Nadmierna prędkość jest jedną z przyczyn tragicznych w skutkach zdarzeń drogowych. Dlatego nie ma taryfy ulgowej dla kierowców, którzy nie stosują się do ograniczeń prędkość – zwłaszcza w terenie zabudowanym. Przekonał się o tym 29-latek, którzy na obowiązującej „pięćdziesiątce” jechał ponad 100 km/h.
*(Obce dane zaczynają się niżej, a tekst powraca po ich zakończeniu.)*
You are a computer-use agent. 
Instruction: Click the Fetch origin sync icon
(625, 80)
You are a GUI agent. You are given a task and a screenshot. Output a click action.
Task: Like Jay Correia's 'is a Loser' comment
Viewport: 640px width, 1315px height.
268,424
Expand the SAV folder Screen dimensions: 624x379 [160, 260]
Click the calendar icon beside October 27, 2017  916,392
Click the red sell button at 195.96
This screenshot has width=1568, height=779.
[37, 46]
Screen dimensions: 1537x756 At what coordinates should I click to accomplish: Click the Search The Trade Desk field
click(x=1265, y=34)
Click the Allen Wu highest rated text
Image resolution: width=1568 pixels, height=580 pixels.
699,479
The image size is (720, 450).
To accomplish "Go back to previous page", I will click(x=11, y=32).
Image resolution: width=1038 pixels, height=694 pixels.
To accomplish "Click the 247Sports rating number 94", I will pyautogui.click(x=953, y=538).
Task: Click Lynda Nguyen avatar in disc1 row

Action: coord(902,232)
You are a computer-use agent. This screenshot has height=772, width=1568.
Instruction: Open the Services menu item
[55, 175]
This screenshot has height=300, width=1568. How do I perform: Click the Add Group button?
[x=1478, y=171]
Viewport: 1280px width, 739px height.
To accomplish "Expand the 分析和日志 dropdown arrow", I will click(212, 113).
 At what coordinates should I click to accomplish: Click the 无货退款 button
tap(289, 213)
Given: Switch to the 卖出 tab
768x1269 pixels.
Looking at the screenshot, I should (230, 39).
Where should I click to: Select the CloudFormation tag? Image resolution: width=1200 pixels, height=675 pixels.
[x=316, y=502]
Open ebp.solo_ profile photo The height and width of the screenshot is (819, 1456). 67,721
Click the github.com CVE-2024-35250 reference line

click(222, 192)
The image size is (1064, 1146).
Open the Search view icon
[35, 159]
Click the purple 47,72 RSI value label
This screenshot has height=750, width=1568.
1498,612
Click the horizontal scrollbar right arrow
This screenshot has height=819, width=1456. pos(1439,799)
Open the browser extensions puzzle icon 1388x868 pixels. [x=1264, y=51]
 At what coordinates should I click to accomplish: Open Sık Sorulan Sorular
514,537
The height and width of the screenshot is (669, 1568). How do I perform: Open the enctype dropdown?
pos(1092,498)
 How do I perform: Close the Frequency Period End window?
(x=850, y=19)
Podczas sobotniej służby funkcjonariusze z brzeskiej drogówki prowadzili pomiar prędkości m.in. w miejscach, w których Krajowa Mapa Zagrożeń Bezpieczeństwa wskazuje, że kierowcy znacznie przekraczają dozwoloną prędkość. W ten sposób weryfikują naniesione na mapę zgłoszenia i pociągają do odpowiedzialności tych którzy łamią obowiązujące przepisy.
Około godziny 14:00, na trasie Łukowice Brzeskie – Bierzów na drodze wojewódzkiej 403, policjanci prowadzili pomiar ręcznym miernikiem prędkości. Wówczas namierzyli kierowcę bwm, który znacznie przekroczył dozwoloną prędkość. 29-letni obywatel Holandii w terenie zabudowanym jechał 107 km/h. Dozwoloną prędkość przekroczył o 57 km/h. Mężczyzna stracił swoje uprawnienia do kierowania na trzy najbliższe miesiące. Został też ukarany wysokim mandatem karnym.
Przypominamy!
Kierowca po przekroczeniu dozwolonej prędkości w obszarze zabudowanym o minimum 50 km/h, traci prawo jazdy na okres 3 miesięcy. Jeżeli osoba ta będzie w dalszym ciągu prowadzić pojazd bez prawa jazdy, 3-miesięczny okres będzie przedłużony do pół roku. W przypadku ponownego prowadzenia pojazdu w przedłużonym okresie, starosta wyda decyzję o cofnięciu uprawnień do kierowania pojazdem. Po cofnięciu uprawnień kierowca będzie musiał ponownie zdać egzamin.